■ **Direction**
Please recast all of the data below as a numbered list, omitting any blank lines.

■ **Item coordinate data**
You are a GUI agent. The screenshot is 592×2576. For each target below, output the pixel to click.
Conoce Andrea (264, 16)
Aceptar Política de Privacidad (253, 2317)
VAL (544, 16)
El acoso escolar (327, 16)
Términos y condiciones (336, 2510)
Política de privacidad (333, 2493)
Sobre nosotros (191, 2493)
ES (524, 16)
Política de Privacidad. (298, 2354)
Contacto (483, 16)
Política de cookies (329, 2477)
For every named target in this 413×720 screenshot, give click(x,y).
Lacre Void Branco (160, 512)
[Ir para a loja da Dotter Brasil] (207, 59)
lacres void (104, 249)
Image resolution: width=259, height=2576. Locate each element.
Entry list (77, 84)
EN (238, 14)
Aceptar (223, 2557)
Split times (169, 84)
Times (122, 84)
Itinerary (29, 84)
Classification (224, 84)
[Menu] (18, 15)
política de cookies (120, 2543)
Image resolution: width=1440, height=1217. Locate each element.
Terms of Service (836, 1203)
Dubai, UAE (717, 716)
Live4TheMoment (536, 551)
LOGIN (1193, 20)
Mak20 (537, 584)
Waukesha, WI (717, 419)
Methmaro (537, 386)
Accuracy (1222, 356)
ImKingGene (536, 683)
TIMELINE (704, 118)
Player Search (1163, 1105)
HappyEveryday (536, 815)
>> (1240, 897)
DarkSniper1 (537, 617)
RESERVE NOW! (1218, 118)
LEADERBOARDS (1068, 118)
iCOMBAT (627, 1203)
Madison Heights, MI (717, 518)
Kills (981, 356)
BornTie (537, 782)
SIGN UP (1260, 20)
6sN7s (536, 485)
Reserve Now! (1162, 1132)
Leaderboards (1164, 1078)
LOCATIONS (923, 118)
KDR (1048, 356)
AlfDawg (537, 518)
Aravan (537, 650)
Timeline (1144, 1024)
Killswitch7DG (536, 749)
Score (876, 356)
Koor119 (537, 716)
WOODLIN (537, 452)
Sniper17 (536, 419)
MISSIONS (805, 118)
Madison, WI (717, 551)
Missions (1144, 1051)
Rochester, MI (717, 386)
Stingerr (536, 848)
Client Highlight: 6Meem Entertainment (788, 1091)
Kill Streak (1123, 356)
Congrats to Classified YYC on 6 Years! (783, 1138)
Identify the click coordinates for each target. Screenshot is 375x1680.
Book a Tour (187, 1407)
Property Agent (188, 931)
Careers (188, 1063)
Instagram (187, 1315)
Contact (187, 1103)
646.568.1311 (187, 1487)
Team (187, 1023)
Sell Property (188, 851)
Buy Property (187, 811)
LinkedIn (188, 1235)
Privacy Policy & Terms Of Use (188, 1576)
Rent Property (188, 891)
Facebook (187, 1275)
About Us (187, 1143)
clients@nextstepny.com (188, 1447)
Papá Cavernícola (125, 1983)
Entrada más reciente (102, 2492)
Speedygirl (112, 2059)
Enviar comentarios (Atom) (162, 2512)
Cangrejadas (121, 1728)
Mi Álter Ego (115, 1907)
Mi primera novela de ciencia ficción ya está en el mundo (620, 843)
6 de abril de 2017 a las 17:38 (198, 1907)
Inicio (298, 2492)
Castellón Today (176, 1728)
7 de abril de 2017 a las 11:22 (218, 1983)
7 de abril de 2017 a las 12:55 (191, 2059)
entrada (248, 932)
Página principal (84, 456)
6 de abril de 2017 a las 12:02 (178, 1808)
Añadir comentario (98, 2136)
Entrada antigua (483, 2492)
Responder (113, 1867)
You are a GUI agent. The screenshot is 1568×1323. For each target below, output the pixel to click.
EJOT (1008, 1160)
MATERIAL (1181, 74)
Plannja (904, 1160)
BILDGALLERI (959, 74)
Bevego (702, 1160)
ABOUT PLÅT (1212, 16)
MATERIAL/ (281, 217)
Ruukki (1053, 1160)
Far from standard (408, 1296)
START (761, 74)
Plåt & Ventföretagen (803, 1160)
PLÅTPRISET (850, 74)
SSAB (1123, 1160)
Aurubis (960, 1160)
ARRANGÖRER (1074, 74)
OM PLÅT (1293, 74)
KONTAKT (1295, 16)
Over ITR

■ **Answer to the problem**
1. You are a GUI agent. The screenshot is 592×2576. For each target below, output the pixel to click.
2. Conoce Andrea (264, 16)
3. Aceptar Política de Privacidad (253, 2317)
4. VAL (544, 16)
5. El acoso escolar (327, 16)
6. Términos y condiciones (336, 2510)
7. Política de privacidad (333, 2493)
8. Sobre nosotros (191, 2493)
9. ES (524, 16)
10. Política de Privacidad. (298, 2354)
11. Contacto (483, 16)
12. Política de cookies (329, 2477)
13. For every named target in this 413×720 screenshot, give click(x,y).
14. Lacre Void Branco (160, 512)
15. [Ir para a loja da Dotter Brasil] (207, 59)
16. lacres void (104, 249)
17. Image resolution: width=259, height=2576. Locate each element.
18. Entry list (77, 84)
19. EN (238, 14)
20. Aceptar (223, 2557)
21. Split times (169, 84)
22. Times (122, 84)
23. Itinerary (29, 84)
24. Classification (224, 84)
25. [Menu] (18, 15)
26. política de cookies (120, 2543)
27. Image resolution: width=1440, height=1217. Locate each element.
28. Terms of Service (836, 1203)
29. Dubai, UAE (717, 716)
30. Live4TheMoment (536, 551)
31. LOGIN (1193, 20)
32. Mak20 (537, 584)
33. Waukesha, WI (717, 419)
34. Methmaro (537, 386)
35. Accuracy (1222, 356)
36. ImKingGene (536, 683)
37. TIMELINE (704, 118)
38. Player Search (1163, 1105)
39. HappyEveryday (536, 815)
40. >> (1240, 897)
41. DarkSniper1 (537, 617)
42. RESERVE NOW! (1218, 118)
43. LEADERBOARDS (1068, 118)
44. iCOMBAT (627, 1203)
45. Madison Heights, MI (717, 518)
46. Kills (981, 356)
47. BornTie (537, 782)
48. SIGN UP (1260, 20)
49. 6sN7s (536, 485)
50. Reserve Now! (1162, 1132)
51. Leaderboards (1164, 1078)
52. LOCATIONS (923, 118)
53. KDR (1048, 356)
54. AlfDawg (537, 518)
55. Aravan (537, 650)
56. Timeline (1144, 1024)
57. Killswitch7DG (536, 749)
58. Score (876, 356)
59. Koor119 (537, 716)
60. WOODLIN (537, 452)
61. Sniper17 (536, 419)
62. MISSIONS (805, 118)
63. Madison, WI (717, 551)
64. Missions (1144, 1051)
65. Rochester, MI (717, 386)
66. Stingerr (536, 848)
67. Client Highlight: 6Meem Entertainment (788, 1091)
68. Kill Streak (1123, 356)
69. Congrats to Classified YYC on 6 Years! (783, 1138)
70. Identify the click coordinates for each target. Screenshot is 375x1680.
71. Book a Tour (187, 1407)
72. Property Agent (188, 931)
73. Careers (188, 1063)
74. Instagram (187, 1315)
75. Contact (187, 1103)
76. 646.568.1311 (187, 1487)
77. Team (187, 1023)
78. Sell Property (188, 851)
79. Buy Property (187, 811)
80. LinkedIn (188, 1235)
81. Privacy Policy & Terms Of Use (188, 1576)
82. Rent Property (188, 891)
83. Facebook (187, 1275)
84. About Us (187, 1143)
85. clients@nextstepny.com (188, 1447)
86. Papá Cavernícola (125, 1983)
87. Entrada más reciente (102, 2492)
88. Speedygirl (112, 2059)
89. Enviar comentarios (Atom) (162, 2512)
90. Cangrejadas (121, 1728)
91. Mi Álter Ego (115, 1907)
92. Mi primera novela de ciencia ficción ya está en el mundo (620, 843)
93. 6 de abril de 2017 a las 17:38 (198, 1907)
94. Inicio (298, 2492)
95. Castellón Today (176, 1728)
96. 7 de abril de 2017 a las 11:22 (218, 1983)
97. 7 de abril de 2017 a las 12:55 (191, 2059)
98. entrada (248, 932)
99. Página principal (84, 456)
100. 6 de abril de 2017 a las 12:02 (178, 1808)
101. Añadir comentario (98, 2136)
102. Entrada antigua (483, 2492)
103. Responder (113, 1867)
104. You are a GUI agent. The screenshot is 1568×1323. For each target below, output the pixel to click.
105. EJOT (1008, 1160)
106. MATERIAL (1181, 74)
107. Plannja (904, 1160)
108. BILDGALLERI (959, 74)
109. Bevego (702, 1160)
110. ABOUT PLÅT (1212, 16)
111. MATERIAL/ (281, 217)
112. Ruukki (1053, 1160)
113. Far from standard (408, 1296)
114. START (761, 74)
115. Plåt & Ventföretagen (803, 1160)
116. PLÅTPRISET (850, 74)
117. SSAB (1123, 1160)
118. Aurubis (960, 1160)
119. ARRANGÖRER (1074, 74)
120. OM PLÅT (1293, 74)
121. KONTAKT (1295, 16)
122. Over ITR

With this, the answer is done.